Nuestros colegios no dejan de ser un reflejo de la sociedad actual. La presencia de alumnado de distintas tradiciones religiosas nos abre cuestiones interesantes sobre cómo trabajar el diálogo interreligioso en nuestras aulas. 

El primer punto es ser conscientes de que definirse como “cristiano” o “musulmán”, por poner unos ejemplos, no implica automáticamente el conocimiento de su fe y la experiencia personal de Dios. No olvidemos que ser cristiano no es una etiqueta más, sino un deseo de configurarse íntegramente como y en Cristo. Un diálogo implica a dos, y debemos considerar al sujeto que tenemos delante para ello. 

Hay algunos aspectos que pueden ayudar: una actitud integral de respeto, no solo por educación, sino desde la convicción de que la diferencia es un valor para todos.

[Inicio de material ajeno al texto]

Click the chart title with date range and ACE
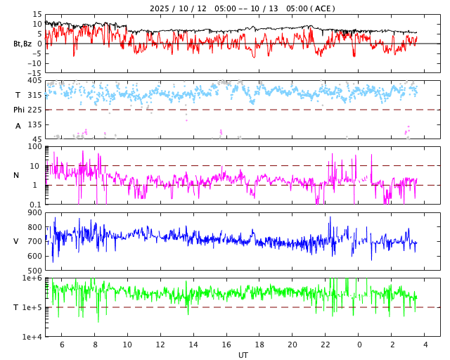243,8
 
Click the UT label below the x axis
243,355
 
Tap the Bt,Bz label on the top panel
22,44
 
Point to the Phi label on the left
19,110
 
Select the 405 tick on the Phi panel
34,81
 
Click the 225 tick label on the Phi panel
34,110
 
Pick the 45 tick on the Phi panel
37,139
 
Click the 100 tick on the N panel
34,147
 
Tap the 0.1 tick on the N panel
34,205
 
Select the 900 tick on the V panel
34,213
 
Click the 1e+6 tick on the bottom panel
32,279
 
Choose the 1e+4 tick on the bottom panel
32,337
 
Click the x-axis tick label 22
326,345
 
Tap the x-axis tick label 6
62,345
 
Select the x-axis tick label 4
425,345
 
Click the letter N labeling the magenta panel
16,176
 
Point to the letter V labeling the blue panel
16,242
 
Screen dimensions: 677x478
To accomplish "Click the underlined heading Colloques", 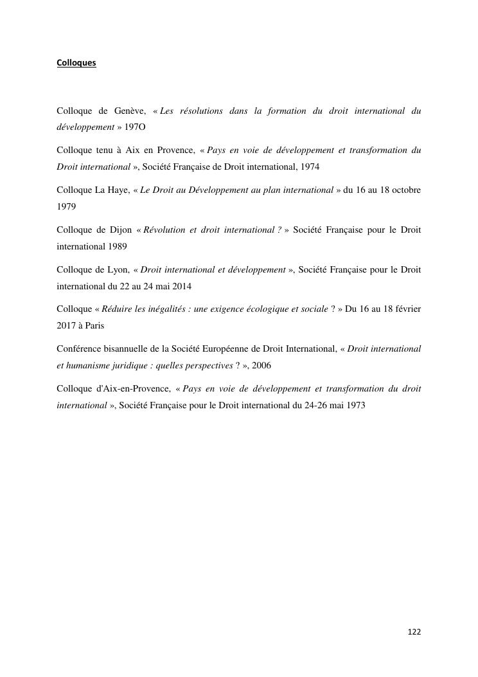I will (76, 63).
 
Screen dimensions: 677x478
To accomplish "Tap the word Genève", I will (130, 111).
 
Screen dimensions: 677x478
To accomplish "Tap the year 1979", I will (66, 207).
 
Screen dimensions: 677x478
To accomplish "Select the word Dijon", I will (118, 230).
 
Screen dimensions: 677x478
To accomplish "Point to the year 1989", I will (118, 246).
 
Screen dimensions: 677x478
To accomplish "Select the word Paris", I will (93, 325).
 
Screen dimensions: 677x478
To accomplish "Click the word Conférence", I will (79, 348).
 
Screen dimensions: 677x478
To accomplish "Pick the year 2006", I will (261, 365).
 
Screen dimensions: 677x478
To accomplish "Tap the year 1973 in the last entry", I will (355, 405).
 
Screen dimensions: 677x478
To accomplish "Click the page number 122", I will (414, 632).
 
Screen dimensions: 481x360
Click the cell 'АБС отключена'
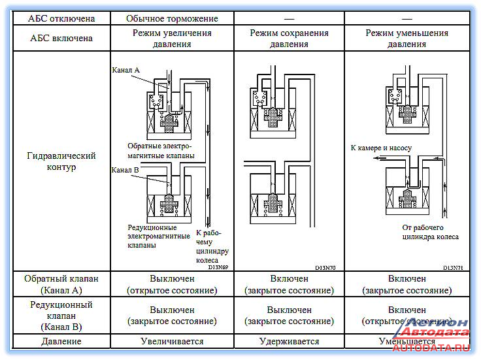(x=61, y=18)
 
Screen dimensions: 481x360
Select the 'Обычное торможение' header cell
(x=172, y=18)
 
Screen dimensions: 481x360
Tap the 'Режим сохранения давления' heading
(x=289, y=39)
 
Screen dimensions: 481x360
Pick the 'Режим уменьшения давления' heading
(x=406, y=39)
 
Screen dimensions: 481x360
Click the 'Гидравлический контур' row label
(x=61, y=161)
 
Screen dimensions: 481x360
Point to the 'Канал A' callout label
(x=125, y=70)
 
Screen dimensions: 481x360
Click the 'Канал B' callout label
(x=125, y=170)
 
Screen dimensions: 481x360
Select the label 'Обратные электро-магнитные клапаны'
(x=161, y=150)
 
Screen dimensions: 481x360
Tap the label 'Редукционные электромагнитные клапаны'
(x=159, y=236)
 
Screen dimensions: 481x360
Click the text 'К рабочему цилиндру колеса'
(x=212, y=246)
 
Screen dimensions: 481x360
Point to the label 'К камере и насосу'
(x=381, y=148)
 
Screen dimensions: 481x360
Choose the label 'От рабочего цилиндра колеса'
(x=431, y=232)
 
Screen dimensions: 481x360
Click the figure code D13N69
(x=218, y=267)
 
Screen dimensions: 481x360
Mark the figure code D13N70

El conocimiento de otras religiones nos aporta una comprensión más rica del misterio de Dios desde distintos puntos de vista. No se trata de relativizar cada religión, sino de asumir que hay una verdad superior que no somos capaces de abarcar desde nuestra mirada parcial. 

La convivencia cotidiana en la pluralidad de creencias tiene más valor que un exceso de palabras sobre teología. En un mundo polarizado y confrontado, el valor de la cotidianidad en el aula, del trabajo y de la vida compartida es un testimonio muchas veces infravalorado. Las distintas religiones están llamadas a ser testimonio vivo en la lucha por la paz y la justicia, yendo más allá de cuestiones éticas y morales, viviéndolo como consecuencia lógica de su experiencia espiritual

La oración y el silencio, porque por encima de toda diferencia y de toda palabra está el encuentro con Dios. Esto es experiencia humana compartida. Con la buena intención de integrar, podemos caer en la tentación de tomar elementos sueltos de las diferentes religiones. Esto supone el riesgo de vaciarlos de contenido al descontextualizarlos. Esto requiere un discernimiento profundo y mucho conocimiento. 

En último lugar, cabría considerar el aporte de las posturas no creyentes nos hacen reconocer que, a veces, nos faltan las palabras, las imágenes, los gestos y el conocimiento. Estas posturas son también una oportunidad para purificar nuestra fe —y nuestras actividades pastorales— de tantas distracciones.